CONSIGNE |
Réécrivez sous forme de liste numérotée les lignes de la liste, de la ligne contenant « Click Internet Explorer in the taskbar » jusqu'à la fin de la liste incluse, sans les lignes vides. Laissez les images de côté dans votre réponse.

___ DOCUMENTS FOURNIS

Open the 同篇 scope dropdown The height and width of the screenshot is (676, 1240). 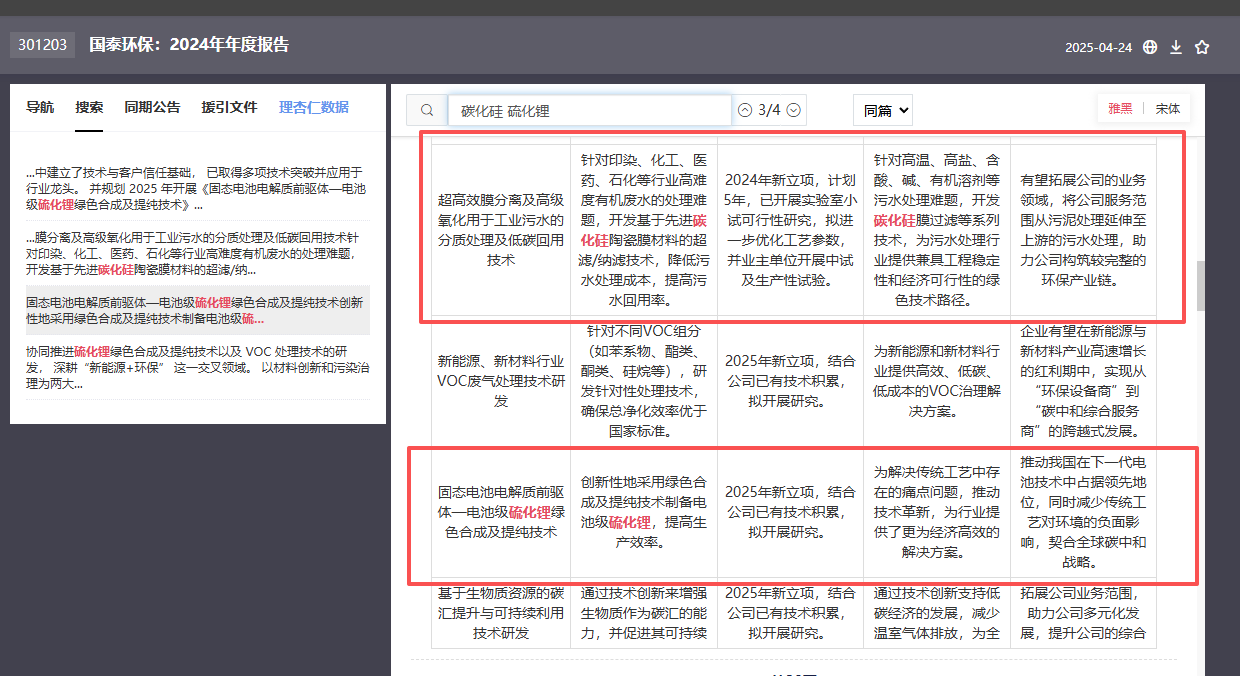tap(882, 110)
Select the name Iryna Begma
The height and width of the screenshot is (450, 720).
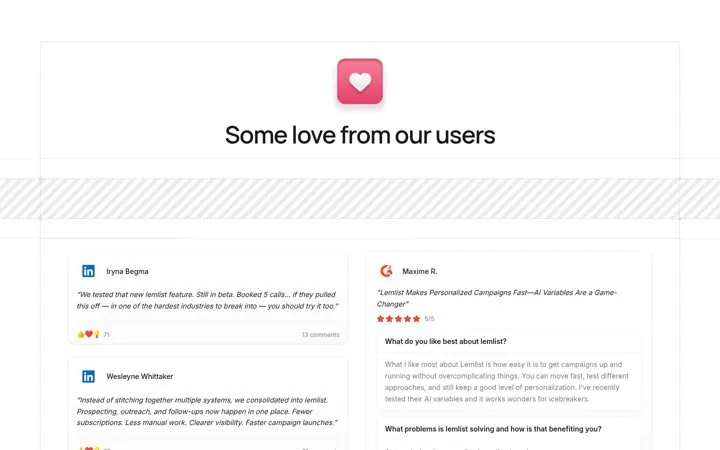tap(127, 271)
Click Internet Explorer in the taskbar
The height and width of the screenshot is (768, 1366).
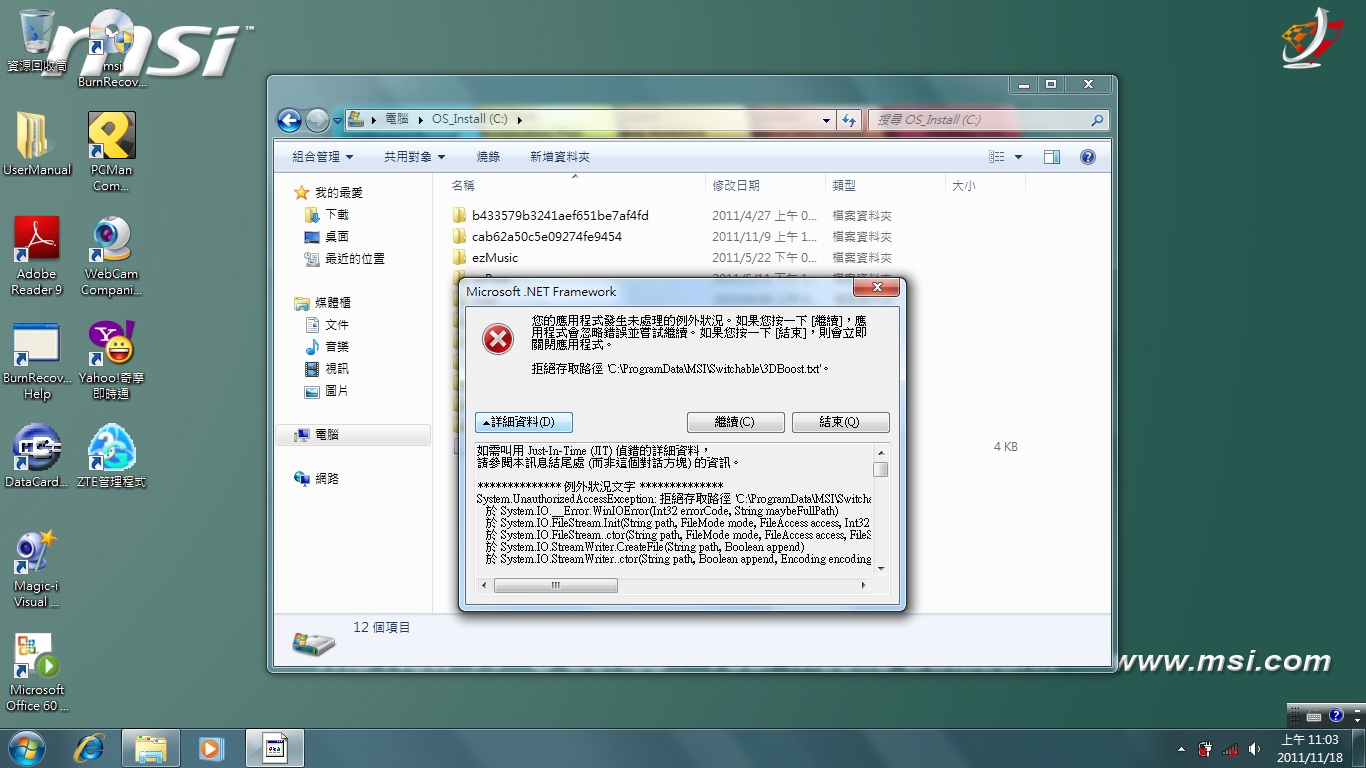point(89,748)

______

RÉPONSE ATTENDUE |
1. Click Internet Explorer in the taskbar
2. The height and width of the screenshot is (768, 1366).
3. point(89,748)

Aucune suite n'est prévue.